◆ **Durchzuführende Schritte**:
**1.** Beantworte anhand des Textabschnitts über den Sprachverständnis-Index der WISC-V die folgenden Fragen:
(a) Welches Datum ist unter der Überschrift angegeben?
(b) Über wie viele primäre Indexwerte verfügt die WISC-V neben dem Gesamt-IQ?
(c) Welches Risiko besteht laut Text bei Kindern und Jugendlichen mit Sprachschwierigkeiten?
**2.** Schreibe den Textabschnitt über den Sprachverständnis-Index der WISC-V im Anschluss an seinen letzten Satz weiter.

Was sagt der Sprachverständnis-Index aus der WISC-V über die sprachlichen Fähigkeiten eines Kindes aus?
- 29.06.2020
Die Sprache ist ein wichtiges Mittel, um Emotionen, Gedanken und Bedürfnisse auszudrücken sowie am gesellschaftlichen Leben durch Kommunikation teilnehmen zu können. Sprachkenntnisse sind auch von grundlegender Bedeutung, um Wissen, Vernunft und logisches Denken auf der Grundlage zuvor erworbener Kenntnisse zu sammeln bzw. anzuwenden. Bei Kindern und Jugendlichen mit Sprachschwierigkeiten besteht daher ein großes Risiko, dass sie sich nicht in der gleichen Geschwindigkeit wie Gleichaltrige entwickeln können.
Um das Entwicklungsniveau der sprachlichen Fähigkeiten eines Kindes herausfinden zu können und eine angemessene Förderung anbieten zu können, ist es sinnvoll, ein standardisiertes Testverfahren einzusetzen. In diesem Artikel werden wir uns damit befassen, welchen Beitrag die WISC-V dazu leisten kann. Wir werden auch die Grenzen der WISC-V diskutieren und in welcher Weise sie kein vollständiges Bild bei Sprachschwierigkeiten liefert.
Was wird mit dem Sprachverständnis-Index gemessen?
Die WISC-V liefert einen kombinierten Gesamtwert – den Gesamt-IQ –, der die allgemeinen Fähigkeiten eines Kindes widerspiegelt. Dieser gibt wichtige Informationen darüber, ob die Sprachfähigkeiten eines Kindes mit seinen kognitiven Fähigkeiten übereinstimmen oder ob die Sprachfähigkeit eine relative Schwäche ist. Neben des Gesamt-IQs verfügt die WISC-V über fünf primäre Indexwerte, den sogenannten primären Indizes. Zusammen mit dem Gesamt-IQ ermöglichen die primären Indizes eine umfassende Bewertung des kognitiven Leistungsniveaus eines Kindes in verschiedenen Bereichen. Sollte ein Verdacht bestehen, dass ein Kind sprachliche Schwierigkeiten aufweist, sollte insbesondere der Sprachverständnis-Index genauer betrachtet werden.

◆ **Vorliegende Auflistung**:
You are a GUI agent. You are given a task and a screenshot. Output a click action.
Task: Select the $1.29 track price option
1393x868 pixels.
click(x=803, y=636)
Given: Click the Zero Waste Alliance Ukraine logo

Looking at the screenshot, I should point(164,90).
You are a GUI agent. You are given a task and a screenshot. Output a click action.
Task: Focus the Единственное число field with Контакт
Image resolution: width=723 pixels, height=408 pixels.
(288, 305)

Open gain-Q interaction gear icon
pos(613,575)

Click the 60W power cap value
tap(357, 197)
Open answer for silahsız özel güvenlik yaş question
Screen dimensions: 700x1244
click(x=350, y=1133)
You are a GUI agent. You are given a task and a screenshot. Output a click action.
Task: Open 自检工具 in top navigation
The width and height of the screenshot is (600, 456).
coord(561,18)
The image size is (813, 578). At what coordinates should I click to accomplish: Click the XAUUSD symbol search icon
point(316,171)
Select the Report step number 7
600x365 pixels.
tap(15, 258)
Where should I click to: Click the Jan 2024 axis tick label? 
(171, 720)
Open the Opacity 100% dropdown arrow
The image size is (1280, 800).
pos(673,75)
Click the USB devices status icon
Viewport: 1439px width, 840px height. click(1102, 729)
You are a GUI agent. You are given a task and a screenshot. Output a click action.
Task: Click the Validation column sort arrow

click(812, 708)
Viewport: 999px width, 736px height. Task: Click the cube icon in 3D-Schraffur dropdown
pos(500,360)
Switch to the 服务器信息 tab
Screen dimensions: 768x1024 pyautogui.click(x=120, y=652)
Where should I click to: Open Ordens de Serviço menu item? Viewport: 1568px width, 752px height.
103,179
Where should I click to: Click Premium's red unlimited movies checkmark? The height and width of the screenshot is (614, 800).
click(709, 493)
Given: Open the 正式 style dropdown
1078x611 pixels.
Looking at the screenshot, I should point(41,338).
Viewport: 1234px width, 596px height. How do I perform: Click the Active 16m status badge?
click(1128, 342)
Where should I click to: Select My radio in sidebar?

◆ **Erwartete Ergebnisse**:
**1.**
(a) 29.06.2020
(b) Über fünf primäre Indexwerte.
(c) Sie können sich möglicherweise nicht in der gleichen Geschwindigkeit wie Gleichaltrige entwickeln.

**2.**
Der Sprachverständnis-Index besteht aus den Untertests Gemeinsamkeiten finden und Wortschatz-Test. Der Wortschatz-Test wurde entwickelt, um das Wortwissen, die Lernfähigkeit und die sprachliche Ausdrucksfähigkeit zu erfassen, während der Untertest Gemeinsamkeiten finden die sprachliche Konzeptbildung, die kognitive Flexibilität sowie das abstrakte Schlussfolgern beurteilen soll. Das Kind muss daher ein gutes auditives Verständnis mitbringen, sowie sprachliche Konzepte begründen oder Gedanken und Ideen verbal vermitteln können, um in diesem Index eine hohe Punktzahl zu erreichen. Mit dem Sprachverständnis-Index können darüber hinaus Aussagen über das Langzeitgedächtnis getroffen werden. Die Aufgaben wurden so entwickelt, dass das Kind in der Lage sein muss, zuvor erlerntes Wissen abzurufen und anwenden zu können. Wenn das Kind einen reichen Wortschatz besitzt, wird ihm abstraktes Denken leichter als anderen fallen und von einem effizienteren Denkprozess profitieren.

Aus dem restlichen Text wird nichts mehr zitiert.